Step1: Rewrite the inequality in slope - intercept form

We start with the inequality \(-2x + 5y>15\). We want to solve for \(y\) to get it in the form \(y = mx + b\) (slope - intercept form), where \(m\) is the slope and \(b\) is the y - intercept.

First, add \(2x\) to both sides of the inequality:
\(5y>2x + 15\)

Then, divide each term by \(5\):
\(y>\frac{2}{5}x+3\)

Step2: Analyze the boundary line

The inequality is \(y>\frac{2}{5}x + 3\), so the boundary line is \(y=\frac{2}{5}x + 3\). Since the inequality is "greater than" (not "greater than or equal to"), the boundary line should be a dashed line.

The slope of the line \(m=\frac{2}{5}\) (positive slope, so the line goes up from left to right) and the y - intercept \(b = 3\) (the line crosses the y - axis at \((0,3)\)).

Step3: Analyze the region to shade

To determine which side of the line to shade, we can use a test point. A common test point is \((0,0)\) (as long as it is not on the boundary line).

Substitute \(x = 0\) and \(y = 0\) into the inequality \(y>\frac{2}{5}x+3\):

Left - hand side: \(y=0\)

Right - hand side: \(\frac{2}{5}(0)+3=3\)

Since \(0>3\) is false, we do not shade the region that contains the origin \((0,0)\). We shade the region above the line \(y=\frac{2}{5}x + 3\) (because for the inequality \(y>\frac{2}{5}x+3\), we shade the region where the \(y\) - values are greater than the values on the line).

Now, let's analyze the three graphs:

• The first graph: Check the boundary line (dashed or solid?
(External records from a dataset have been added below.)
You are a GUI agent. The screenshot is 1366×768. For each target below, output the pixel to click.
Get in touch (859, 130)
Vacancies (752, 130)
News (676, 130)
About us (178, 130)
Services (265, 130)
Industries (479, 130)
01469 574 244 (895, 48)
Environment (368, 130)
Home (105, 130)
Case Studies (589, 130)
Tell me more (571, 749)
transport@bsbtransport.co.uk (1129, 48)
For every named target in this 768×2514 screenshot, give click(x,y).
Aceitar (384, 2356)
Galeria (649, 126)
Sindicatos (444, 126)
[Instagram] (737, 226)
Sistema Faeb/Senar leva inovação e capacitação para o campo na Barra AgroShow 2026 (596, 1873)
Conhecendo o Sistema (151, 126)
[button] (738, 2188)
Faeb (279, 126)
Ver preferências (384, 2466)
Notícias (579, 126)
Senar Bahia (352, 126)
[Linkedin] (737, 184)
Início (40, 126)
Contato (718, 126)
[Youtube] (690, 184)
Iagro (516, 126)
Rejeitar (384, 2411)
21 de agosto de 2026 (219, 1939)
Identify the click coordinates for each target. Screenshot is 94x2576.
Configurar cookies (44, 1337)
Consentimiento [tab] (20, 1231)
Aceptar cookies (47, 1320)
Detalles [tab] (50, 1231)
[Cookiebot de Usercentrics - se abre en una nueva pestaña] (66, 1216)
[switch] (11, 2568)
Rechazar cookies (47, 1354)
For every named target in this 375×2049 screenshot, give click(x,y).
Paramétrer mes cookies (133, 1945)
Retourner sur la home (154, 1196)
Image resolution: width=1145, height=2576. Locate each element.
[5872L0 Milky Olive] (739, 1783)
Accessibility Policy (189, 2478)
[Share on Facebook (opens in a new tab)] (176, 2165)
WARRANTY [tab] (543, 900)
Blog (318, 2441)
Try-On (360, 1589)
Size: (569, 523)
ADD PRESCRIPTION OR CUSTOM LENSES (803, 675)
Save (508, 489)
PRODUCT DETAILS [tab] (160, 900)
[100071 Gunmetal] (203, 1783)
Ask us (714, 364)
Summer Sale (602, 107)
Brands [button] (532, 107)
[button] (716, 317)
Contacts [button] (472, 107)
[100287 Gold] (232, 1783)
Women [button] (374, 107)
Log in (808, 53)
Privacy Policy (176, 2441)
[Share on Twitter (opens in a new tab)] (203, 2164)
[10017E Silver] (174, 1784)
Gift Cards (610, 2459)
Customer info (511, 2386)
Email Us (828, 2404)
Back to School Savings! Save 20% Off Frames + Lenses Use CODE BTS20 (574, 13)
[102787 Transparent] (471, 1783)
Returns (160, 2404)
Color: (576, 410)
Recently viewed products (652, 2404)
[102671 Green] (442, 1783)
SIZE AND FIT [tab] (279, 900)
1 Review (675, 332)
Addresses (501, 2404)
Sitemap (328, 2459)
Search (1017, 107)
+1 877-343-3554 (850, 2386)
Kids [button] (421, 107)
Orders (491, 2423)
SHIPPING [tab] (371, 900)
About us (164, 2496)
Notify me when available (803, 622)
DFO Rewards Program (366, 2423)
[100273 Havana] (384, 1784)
Slope? Y - intercept? Shaded region?). The boundary line should have a slope of \(\frac{2}{5}\), y - intercept of \(3\), be dashed, and the shaded region above the line.
• The second graph: The boundary line has a y - intercept of \(3\), slope \(\frac{2}{5}\) (dashed line), and the shaded region above the line (since \(y>\frac{2}{5}x + 3\) means we shade above the line).
• The third graph: The slope of the line in the third graph is negative (since it goes down from left to right), which does not match the slope \(\frac{2}{5}\) (positive) of our boundary line, so we can eliminate the third graph.

Among the first two, we check the y - intercept and the slope. The line with slope \(\frac{2}{5}\) (positive) and y - intercept \(3\) with a dashed line and shading above the line is the correct one. Assuming the second graph (the middle one) has a dashed line, positive slope, y - intercept at \(3\), and shading above the line, that should be the graph of the solution set.

Answer:

The graph (the middle one among the three) with a dashed line \(y = \frac{2}{5}x+3\) (slope \(\frac{2}{5}\), y - intercept \(3\)) and the region above the line shaded.